War der Sex bombastisch, bleibt es selten bei diesem einen Mal. Was das für den Arbeits- oder Beziehungsalltag konkret bedeutet, hängt natürlich von den Umständen ab: Sind die Beteiligten vergeben oder zu haben? Herrscht ein Hierarchieverhältnis oder wird die Arbeit irgendwie sonst durch ein Verhältnis tangiert? Wollen beide das Gleiche? Im Sinne: Nur Sex oder doch mehr? Was immer hilft, ist Ehrlichkeit. Und zwar sowohl sich selber gegenüber, als auch gegenüber dem Sexpartner.
Was, wenn man den Sex am nächsten Morgen für einen Fehler hält?
Nach aussen hin unbedingt den Mund halten. Viele Leute haben den Impuls, den Skandal und die Überforderung mit jemandem zu teilen. Aber das kommt selten gut. Oft brodelt die Gerüchteküche ja so oder so. Gegenüber dem Sexpartner lohnt sich ein klärendes Gespräch. Man muss das Geschehene nicht zu Tode diskutieren, aber sich schnell kurzschliessen, was es für einen war und was nicht und was die Konsequenzen sein sollen.
Was tut man, wenn Probleme auftreten? Beispielsweise weil man mit dem Chef geschlafen hat, der jetzt aber nicht mehr mit einem spricht?

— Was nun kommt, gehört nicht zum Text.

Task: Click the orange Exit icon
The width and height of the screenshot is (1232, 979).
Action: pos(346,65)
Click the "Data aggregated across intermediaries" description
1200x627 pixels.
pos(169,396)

Da kämpft man leider schnell auf verlorenem Posten. Man kann zwar wie bei jedem anderen Arbeitskonflikt den Dienstweg beschreiten und mit einem gut dokumentierten Fall der Benachteiligungen zur HR-Abteilung gehen. Aber einen harmonischen Arbeitsplatz bringt einem das selten zurück.